▶ _Recorded data_:

================

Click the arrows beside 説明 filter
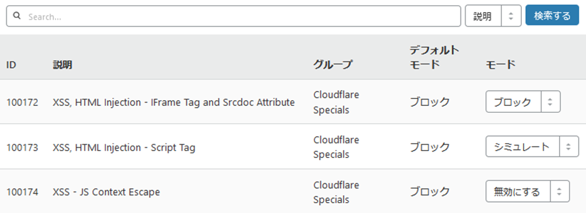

================

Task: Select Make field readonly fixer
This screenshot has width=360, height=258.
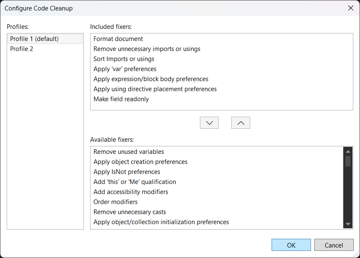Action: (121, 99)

================

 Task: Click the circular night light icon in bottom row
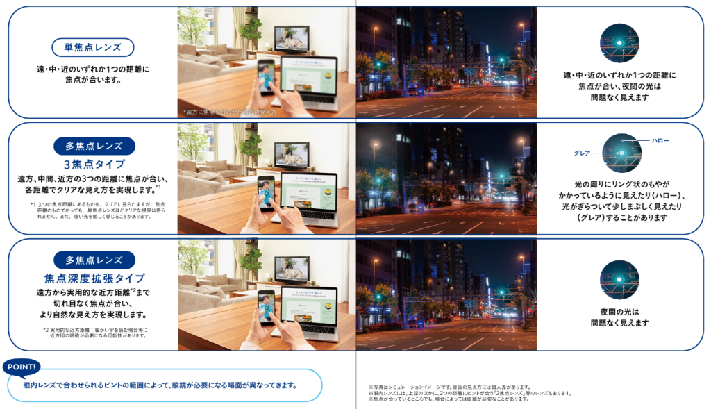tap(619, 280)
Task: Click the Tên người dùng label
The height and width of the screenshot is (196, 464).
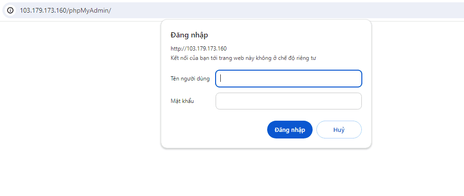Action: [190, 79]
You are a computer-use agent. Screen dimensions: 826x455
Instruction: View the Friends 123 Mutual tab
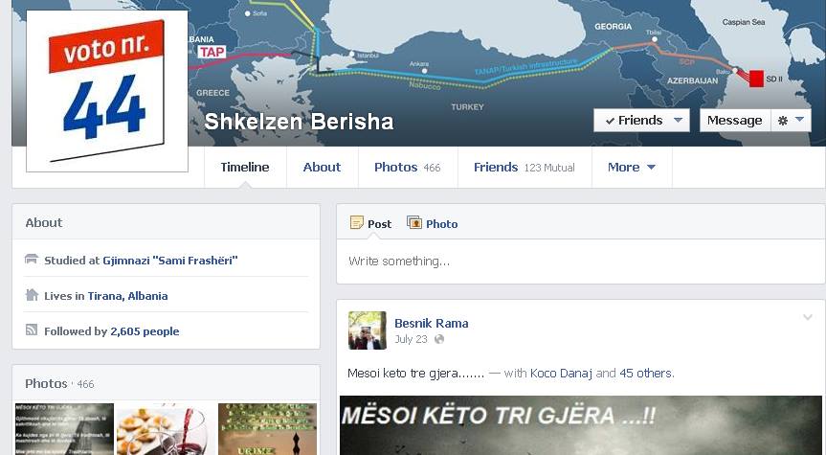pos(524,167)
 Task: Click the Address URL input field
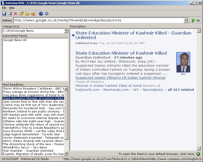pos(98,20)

================

▶ _Task objective_: Please return each line from the items above that contains the word "field".

▶ _The result_:
Task: Select Make field readonly fixer
 Task: Click the Address URL input field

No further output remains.